Interplay of band geometry and topology in ideal Chern insulators in the presence of external electromagnetic fields

Abstract

Ideal Chern insulating phases arise in two-dimensional systems with broken time-reversal symmetry. They are characterized by having nearly-flat bands, and a uniform quantum geometry -- which combines the Berry curvature and quantum metric -- and by being incompressible. In this work, we analyze the role of the quantum geometry in ideal Chern insulators aiming to describe transport in presence of external out-of-plane magnetic and electric fields. We firstly show that in the absence of external perturbations, novel Berry connections appear in ideal Chern insulating phases.
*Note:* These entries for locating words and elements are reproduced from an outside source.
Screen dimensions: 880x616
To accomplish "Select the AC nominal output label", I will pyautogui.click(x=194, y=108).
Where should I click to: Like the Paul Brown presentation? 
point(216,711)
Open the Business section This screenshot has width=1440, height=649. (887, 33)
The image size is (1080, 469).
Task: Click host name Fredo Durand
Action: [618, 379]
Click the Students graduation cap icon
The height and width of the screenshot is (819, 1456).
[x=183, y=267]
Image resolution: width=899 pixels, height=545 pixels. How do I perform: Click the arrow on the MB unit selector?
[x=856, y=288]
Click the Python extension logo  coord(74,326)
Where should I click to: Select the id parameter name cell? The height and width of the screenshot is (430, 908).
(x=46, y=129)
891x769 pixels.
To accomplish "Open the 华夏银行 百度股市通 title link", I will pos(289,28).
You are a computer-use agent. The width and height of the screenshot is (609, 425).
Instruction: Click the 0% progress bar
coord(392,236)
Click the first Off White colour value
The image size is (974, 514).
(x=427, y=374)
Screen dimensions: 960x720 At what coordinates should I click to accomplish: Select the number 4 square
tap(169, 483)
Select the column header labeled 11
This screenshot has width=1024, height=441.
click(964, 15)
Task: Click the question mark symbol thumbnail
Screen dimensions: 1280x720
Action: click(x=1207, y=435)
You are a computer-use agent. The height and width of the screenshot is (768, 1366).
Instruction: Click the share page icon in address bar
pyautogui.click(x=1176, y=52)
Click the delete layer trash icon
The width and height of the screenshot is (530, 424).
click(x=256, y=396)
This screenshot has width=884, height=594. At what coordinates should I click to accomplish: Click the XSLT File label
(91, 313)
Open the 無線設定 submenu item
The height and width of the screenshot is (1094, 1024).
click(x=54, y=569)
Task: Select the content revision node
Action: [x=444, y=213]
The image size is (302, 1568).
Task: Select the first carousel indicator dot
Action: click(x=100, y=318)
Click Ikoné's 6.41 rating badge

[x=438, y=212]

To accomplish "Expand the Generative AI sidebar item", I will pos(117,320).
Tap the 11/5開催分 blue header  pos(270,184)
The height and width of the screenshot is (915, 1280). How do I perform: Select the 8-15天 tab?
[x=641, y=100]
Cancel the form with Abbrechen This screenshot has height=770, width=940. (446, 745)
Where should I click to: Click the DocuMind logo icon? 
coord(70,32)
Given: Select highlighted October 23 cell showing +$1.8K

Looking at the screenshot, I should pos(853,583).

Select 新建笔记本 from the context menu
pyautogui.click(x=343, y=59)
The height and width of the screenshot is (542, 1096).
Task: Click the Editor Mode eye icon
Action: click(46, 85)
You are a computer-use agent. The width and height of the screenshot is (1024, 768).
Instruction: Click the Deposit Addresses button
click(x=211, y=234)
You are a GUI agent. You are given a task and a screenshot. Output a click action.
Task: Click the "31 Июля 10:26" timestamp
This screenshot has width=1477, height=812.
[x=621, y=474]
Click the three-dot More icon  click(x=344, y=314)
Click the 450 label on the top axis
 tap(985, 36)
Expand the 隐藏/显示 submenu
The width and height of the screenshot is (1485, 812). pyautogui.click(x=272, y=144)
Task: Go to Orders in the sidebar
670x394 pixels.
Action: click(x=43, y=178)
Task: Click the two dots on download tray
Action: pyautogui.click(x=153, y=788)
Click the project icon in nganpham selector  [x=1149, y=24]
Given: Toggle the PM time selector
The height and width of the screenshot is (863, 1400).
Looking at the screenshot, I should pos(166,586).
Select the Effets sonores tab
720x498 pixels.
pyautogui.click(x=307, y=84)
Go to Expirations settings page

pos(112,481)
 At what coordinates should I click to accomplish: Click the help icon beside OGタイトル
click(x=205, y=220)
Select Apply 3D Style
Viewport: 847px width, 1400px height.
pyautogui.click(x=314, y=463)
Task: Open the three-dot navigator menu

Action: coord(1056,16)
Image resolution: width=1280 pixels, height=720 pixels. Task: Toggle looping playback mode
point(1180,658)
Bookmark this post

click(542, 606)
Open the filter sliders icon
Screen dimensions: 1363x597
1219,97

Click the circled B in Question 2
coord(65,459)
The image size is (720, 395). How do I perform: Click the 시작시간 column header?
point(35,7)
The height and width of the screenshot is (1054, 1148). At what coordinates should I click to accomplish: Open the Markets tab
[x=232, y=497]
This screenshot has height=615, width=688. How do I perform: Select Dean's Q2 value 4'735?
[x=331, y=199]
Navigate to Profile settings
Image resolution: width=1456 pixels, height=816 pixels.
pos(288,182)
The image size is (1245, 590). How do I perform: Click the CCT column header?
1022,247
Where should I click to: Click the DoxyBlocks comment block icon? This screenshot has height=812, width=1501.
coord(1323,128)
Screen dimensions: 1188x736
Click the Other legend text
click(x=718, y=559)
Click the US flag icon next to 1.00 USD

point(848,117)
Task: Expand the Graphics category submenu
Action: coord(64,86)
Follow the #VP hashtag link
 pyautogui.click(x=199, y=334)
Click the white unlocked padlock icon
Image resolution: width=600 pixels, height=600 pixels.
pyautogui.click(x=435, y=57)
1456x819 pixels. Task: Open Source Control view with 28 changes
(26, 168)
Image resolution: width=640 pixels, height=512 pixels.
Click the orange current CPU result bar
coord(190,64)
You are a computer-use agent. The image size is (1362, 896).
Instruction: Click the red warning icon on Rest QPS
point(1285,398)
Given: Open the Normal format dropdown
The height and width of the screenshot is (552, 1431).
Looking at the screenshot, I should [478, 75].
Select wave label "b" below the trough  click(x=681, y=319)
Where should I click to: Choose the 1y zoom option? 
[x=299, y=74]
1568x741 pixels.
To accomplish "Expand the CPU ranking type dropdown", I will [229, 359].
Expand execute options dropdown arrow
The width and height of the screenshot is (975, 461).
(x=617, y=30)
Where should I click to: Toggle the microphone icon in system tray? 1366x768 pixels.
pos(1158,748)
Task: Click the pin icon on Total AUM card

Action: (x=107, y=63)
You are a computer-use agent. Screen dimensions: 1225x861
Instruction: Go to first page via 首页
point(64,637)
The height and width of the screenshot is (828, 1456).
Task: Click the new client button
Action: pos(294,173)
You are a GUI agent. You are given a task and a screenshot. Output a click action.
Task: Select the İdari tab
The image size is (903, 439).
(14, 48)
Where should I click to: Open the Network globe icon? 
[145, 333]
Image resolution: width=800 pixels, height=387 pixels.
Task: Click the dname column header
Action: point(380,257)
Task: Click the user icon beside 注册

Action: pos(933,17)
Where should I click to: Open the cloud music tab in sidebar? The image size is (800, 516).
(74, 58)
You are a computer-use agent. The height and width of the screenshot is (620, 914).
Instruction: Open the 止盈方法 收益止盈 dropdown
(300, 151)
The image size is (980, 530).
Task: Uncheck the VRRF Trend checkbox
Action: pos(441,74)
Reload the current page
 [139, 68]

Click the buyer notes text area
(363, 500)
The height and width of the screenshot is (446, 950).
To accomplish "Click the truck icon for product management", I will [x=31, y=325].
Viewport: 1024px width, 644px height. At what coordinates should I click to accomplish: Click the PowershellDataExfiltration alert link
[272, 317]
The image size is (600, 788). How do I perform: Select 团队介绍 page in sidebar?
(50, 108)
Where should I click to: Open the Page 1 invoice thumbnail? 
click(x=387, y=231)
Secondly, we provide a detailed analysis of the deformation of the quantum geometry once weak out-of-plane magnetic fields are switched on. The perturbed Berry curvature and quantum metric provide an effective quantum geometry, which is analyzed in the insulating regime and provides an application of our novel connections. The conditions under which the Girvin-MacDonald-Platzman algebra is realized in this situation are discussed. Furthermore, an investigation of electrical transport due to the new effective quantum geometry is presented once an electric field is added. Restricting to the case of two bands in the metallic regime the quantum metric appears as measurable quantum mechanical correction in the Hall response. Our findings can be applied, for instance, to rhombohedral trilayer graphene at low energies.